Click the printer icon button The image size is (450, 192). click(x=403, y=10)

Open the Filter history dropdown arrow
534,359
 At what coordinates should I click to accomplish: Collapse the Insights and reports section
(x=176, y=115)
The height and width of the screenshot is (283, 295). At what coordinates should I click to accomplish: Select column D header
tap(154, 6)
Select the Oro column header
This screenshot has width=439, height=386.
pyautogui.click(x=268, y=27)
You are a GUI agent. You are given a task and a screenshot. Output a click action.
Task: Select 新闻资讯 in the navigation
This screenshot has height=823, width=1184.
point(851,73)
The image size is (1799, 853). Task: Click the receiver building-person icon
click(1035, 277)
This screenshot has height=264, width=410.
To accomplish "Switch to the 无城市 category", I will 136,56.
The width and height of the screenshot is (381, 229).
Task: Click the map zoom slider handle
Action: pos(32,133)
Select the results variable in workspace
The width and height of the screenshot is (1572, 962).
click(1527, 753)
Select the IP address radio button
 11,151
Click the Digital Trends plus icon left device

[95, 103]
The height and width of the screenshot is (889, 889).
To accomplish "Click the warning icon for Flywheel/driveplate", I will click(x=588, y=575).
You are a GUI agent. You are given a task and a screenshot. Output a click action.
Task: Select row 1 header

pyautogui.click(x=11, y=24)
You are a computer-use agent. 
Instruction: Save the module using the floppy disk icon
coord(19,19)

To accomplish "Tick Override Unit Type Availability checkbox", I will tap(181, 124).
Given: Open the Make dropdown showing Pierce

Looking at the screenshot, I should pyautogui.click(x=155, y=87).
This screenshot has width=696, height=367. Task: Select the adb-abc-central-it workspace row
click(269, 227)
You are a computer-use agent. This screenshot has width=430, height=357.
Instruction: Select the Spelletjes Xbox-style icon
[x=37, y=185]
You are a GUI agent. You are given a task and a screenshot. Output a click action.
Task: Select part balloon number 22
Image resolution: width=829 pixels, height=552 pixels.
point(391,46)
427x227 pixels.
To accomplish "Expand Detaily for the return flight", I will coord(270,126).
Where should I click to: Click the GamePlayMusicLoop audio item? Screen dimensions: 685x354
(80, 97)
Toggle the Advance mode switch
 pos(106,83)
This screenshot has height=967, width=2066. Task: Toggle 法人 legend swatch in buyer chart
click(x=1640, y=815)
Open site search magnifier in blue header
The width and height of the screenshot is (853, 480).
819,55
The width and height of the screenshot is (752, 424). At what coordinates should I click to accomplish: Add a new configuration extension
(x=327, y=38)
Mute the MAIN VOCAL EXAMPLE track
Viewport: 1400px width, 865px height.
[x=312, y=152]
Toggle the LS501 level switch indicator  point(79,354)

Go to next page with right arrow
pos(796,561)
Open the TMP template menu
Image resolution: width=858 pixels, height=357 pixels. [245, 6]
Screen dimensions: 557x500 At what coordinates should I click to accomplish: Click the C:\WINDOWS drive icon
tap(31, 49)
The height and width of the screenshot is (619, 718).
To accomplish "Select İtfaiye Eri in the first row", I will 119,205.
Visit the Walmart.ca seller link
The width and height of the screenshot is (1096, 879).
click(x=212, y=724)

────

Rewrite the lines from the one containing "This screenshot has width=696, height=367." through the one containing "I will coord(270,126).", replacing "balloon number" with "bubble number" and changing nothing else.

ANSWER IN FULL =
This screenshot has width=696, height=367. Task: Select the adb-abc-central-it workspace row
click(269, 227)
You are a computer-use agent. This screenshot has width=430, height=357.
Instruction: Select the Spelletjes Xbox-style icon
[x=37, y=185]
You are a GUI agent. You are given a task and a screenshot. Output a click action.
Task: Select part bubble number 22
Image resolution: width=829 pixels, height=552 pixels.
point(391,46)
427x227 pixels.
To accomplish "Expand Detaily for the return flight", I will coord(270,126).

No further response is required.